Ed Warner
- Warner, c. 1950

Personal information
- Born: July 5, 1929
- Died: September 7, 2002 (aged 73) Harlem, New York, U.S.
- Listed height: 6 ft 3 in (1.91 m)
- Listed weight: 190 lb (86 kg)

Career information
- High school: DeWitt Clinton (Bronx, New York)
- College: CCNY (1949–1951)
- Playing career: 1953–1961
- Position: Forward
- Number: 8

Career history
- 1953–1956: Hazleton Pros
- 1955–1956: Scranton Miners
- 1955–1956: Trenton Capitols / New York-Harlem Yankees
- 1956–1957: Easton Madisons
- 1957–1959: Wilkes-Barre Barons
- 1959–1960: Williamsport Billies
- 1960–1961: Wilkes-Barre Barons

Career highlights
- 2× EPBL champion (1958, 1959); NCAA champion (1950); NIT champion (1950); NIT MVP (1950);

= Ed Warner (basketball) =

American basketball player

Edward L. Warner (July 5, 1929 – September 7, 2002) was an American basketball player. He was one of the stars of the 1949–50 CCNY Beavers men's basketball team, the only team to win both the NCAA tournament and the National Invitation Tournament (NIT) in the same year. He was also a central figure in the point-shaving scandal that came to light in the aftermath of that season.

==College career==
Warner came from DeWitt Clinton High School in the Bronx to play college basketball for Nat Holman at the City College of New York. A 6'3" forward, he regularly battled with bigger men to average 14.8 points per game as a sophomore for the Beavers during their championship year. In the 1950 NIT, he upped this average to 21.7 per game and was named the tournament's Most Valuable Player as CCNY defeated Bradley in the final at Madison Square Garden. A couple of weeks later, the Beavers again beat Bradley, this time in the 1950 NCAA tournament, to become the only team to win both tournaments in the same year.

==Point-shaving scandal==

The next season, Warner and teammate Ed Roman were named co-captains for the Beavers and were poised to defend their championship titles. On February 18, 1951, New York City District Attorney Frank Hogan arrested seven men for point-shaving, including Warner. While most convicted players received suspended sentences, he was sent to prison for six months. A lawyer in the case remarked:

"(Judge Saul) Streit considered Warner to be incorrigible and uncontrollable. Warner was too flamboyant and he also had a record as a juvenile delinquent. Streit believed in rehabilitation by deprivation"

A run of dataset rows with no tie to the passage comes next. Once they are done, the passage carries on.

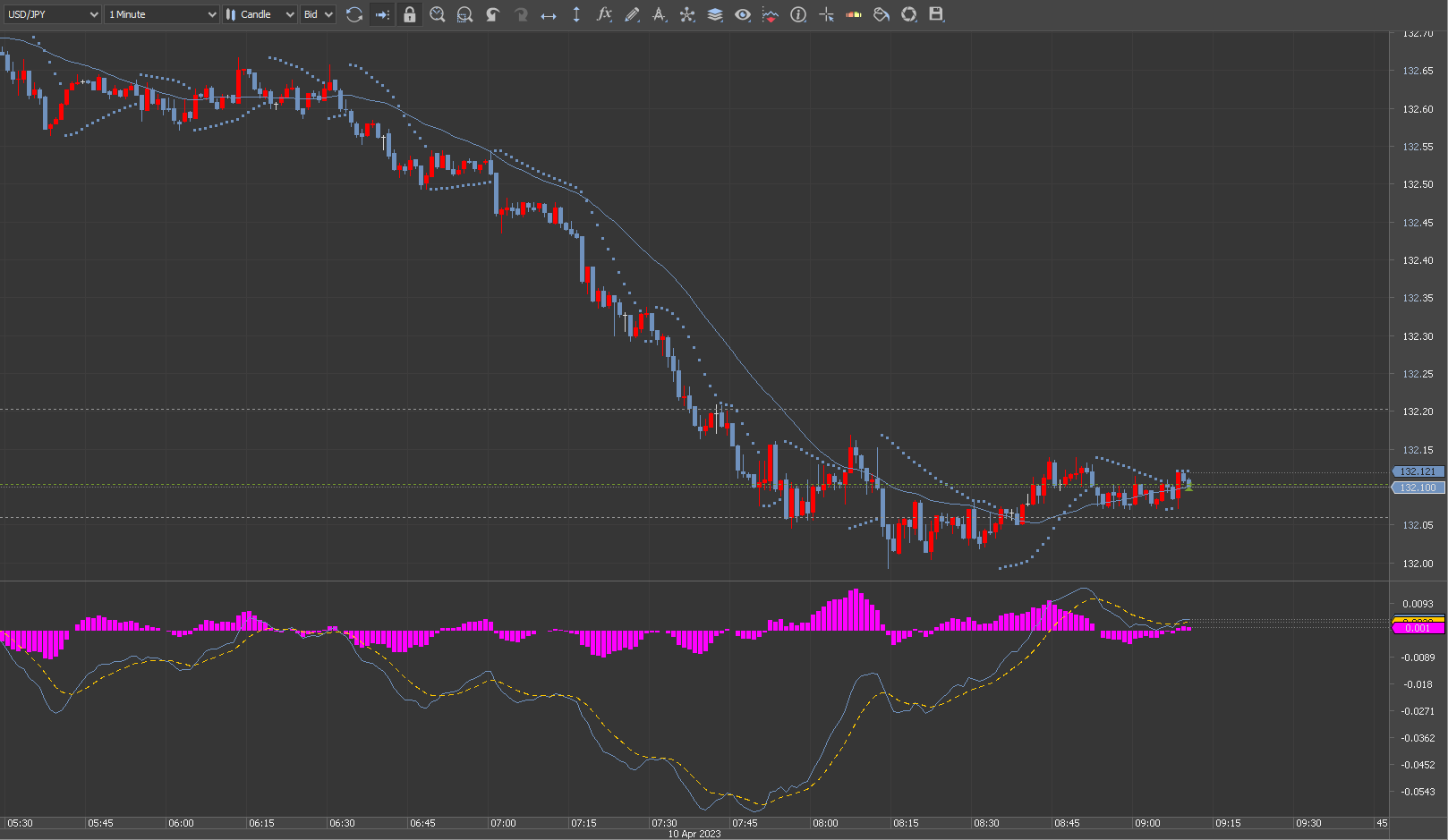Image resolution: width=1448 pixels, height=840 pixels.
Task: Open the layers stack icon
Action: point(715,14)
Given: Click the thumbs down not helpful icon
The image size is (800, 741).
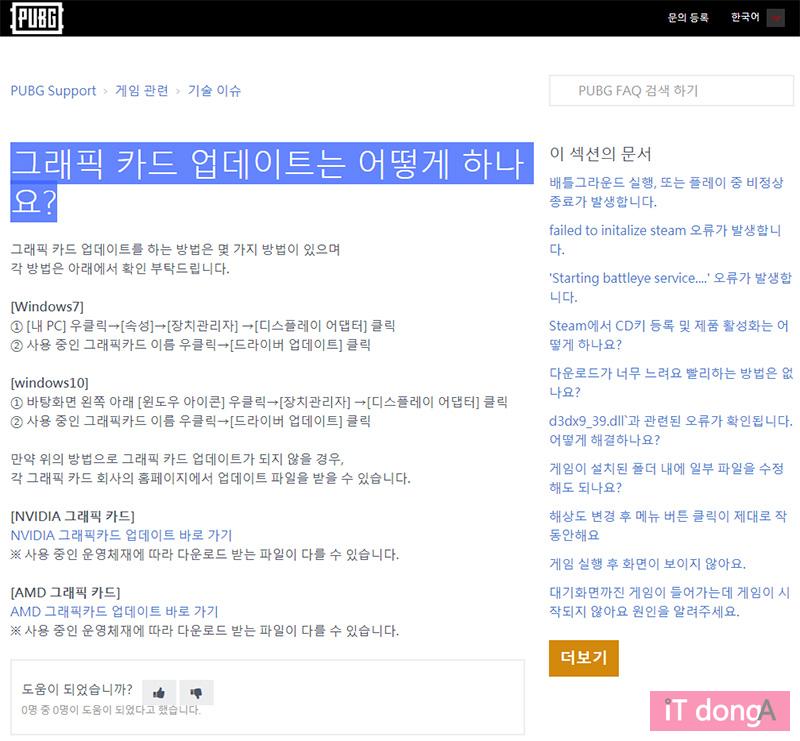Looking at the screenshot, I should point(196,692).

For his involvement in fixing games, Warner was permanently banned from playing in the National Basketball Association.

==Professional career==
Warner played in the Eastern Professional Basketball League (EPBL) for the Hazleton Pros, Scranton Miners, Trenton Capitols / New York-Harlem Yankees, Easton Madisons, Wilkes-Barre Barons and Williamsport Billies from 1953 to 1961. He won EPBL championships with the Barons in 1958 and 1959.

==Later life, paralysis and death==
In the 1960s, he was again imprisoned, for attempting to sell heroin. He then officiated high school basketball games until he was partly paralyzed in a 1984 car accident. He died on September 7, 2002.